Hey folks!
This is the 32 - 41st weekly update from the revision scoring team that we
have sent to this mailing list. We've been busy, but our reporting fell
behind. So here I am getting us caught up! This is going to be a long
one. Bear with me.
One major thing we've done in the past few weeks is drafted and presented a
proposal to increase the resourcing for the ORES project in the 2017 Fiscal
Year. Currently, we're just one fully funded staff member (halfak) and
partially funded contractor (Amir1) working with a bunch of volunteers.
We're proposing to staff the team with fulltime engineers, a liaison and a
tech writer. See a full draft of our proposal and pitch deck here:
https://meta.wikimedia.org/wiki/Wikimedia_Foundation_Scoring_Platform_team
*New development:*
We've expanded support for our "editquality" models to more wikis and
improved the performance of some of the models.
- We scaled up the number of observations for Indonesian Wikipedia to
100k[1]
- We added language support for Romanian[2] and built the basic
"reverted" model[3]
- We trained and tested "damaging" and "goodfaith" models for Czech
Wikipedia[4]
- We implemented some params in our training utilites to control memory
usage[5]
- We deployed all of the above to Wikimedia Labs[6]. A production
deployment is coming soon.
Prompted by the 2016 community wishlist[7], we've implemented a
"draftquality" model for evaluating new page creations.

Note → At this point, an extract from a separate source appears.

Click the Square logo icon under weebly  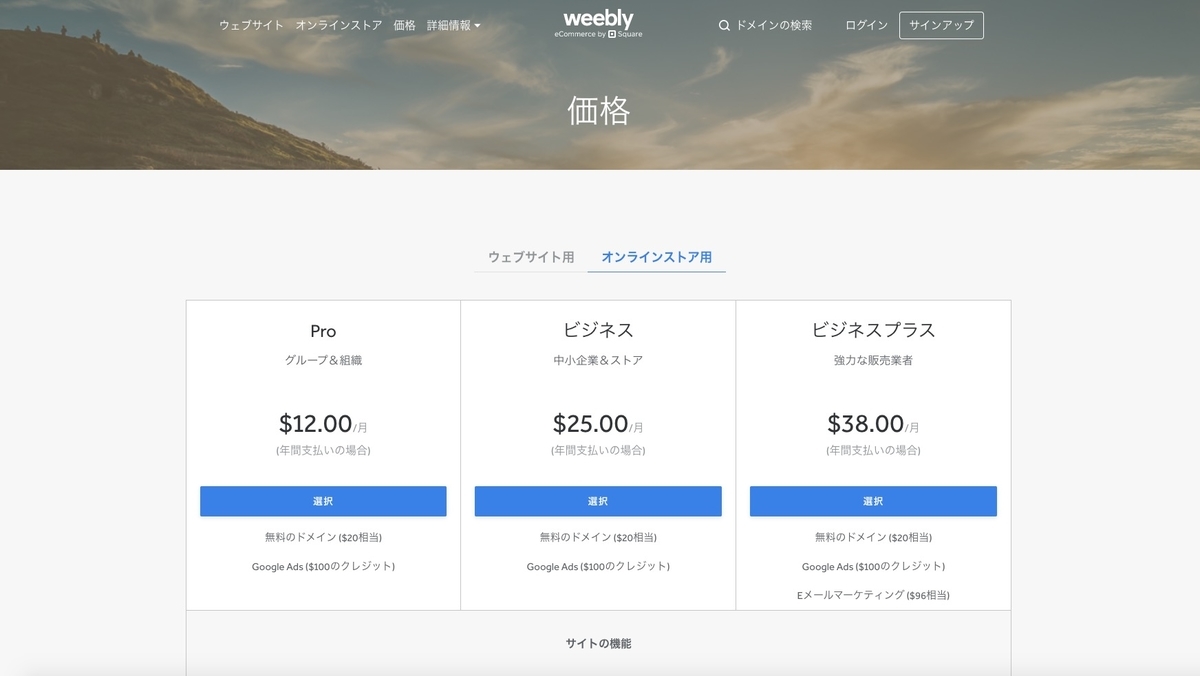(611, 34)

- We researched deletion reasons on English Wikipedia[8] and created a
labeled dataset using the deletion log.
- We engineered a set of features to predict the quality of new
articles[9] and built a model[10]
- We generated a set of datasets[11,12,13] to make it easier for
volunteers and external researchers to help us audit the performance of the
model.
- We deployed the model on WMFLabs[14] and announced it's presence to a
few interested patrollers in English Wikipedia
- We've started the process of deploying the model in production[15,16]
We completed a project exploring the use of advance natural-language
processing strategies to extract new signal about vandalism, article
quality and problematic new articles. Regretfully, memory issues prevent
us from trivially putting this into production[17], so we're looking into
alternative strategies[18].
- We implemented a strategy for extracting sentence from Wikitext[19]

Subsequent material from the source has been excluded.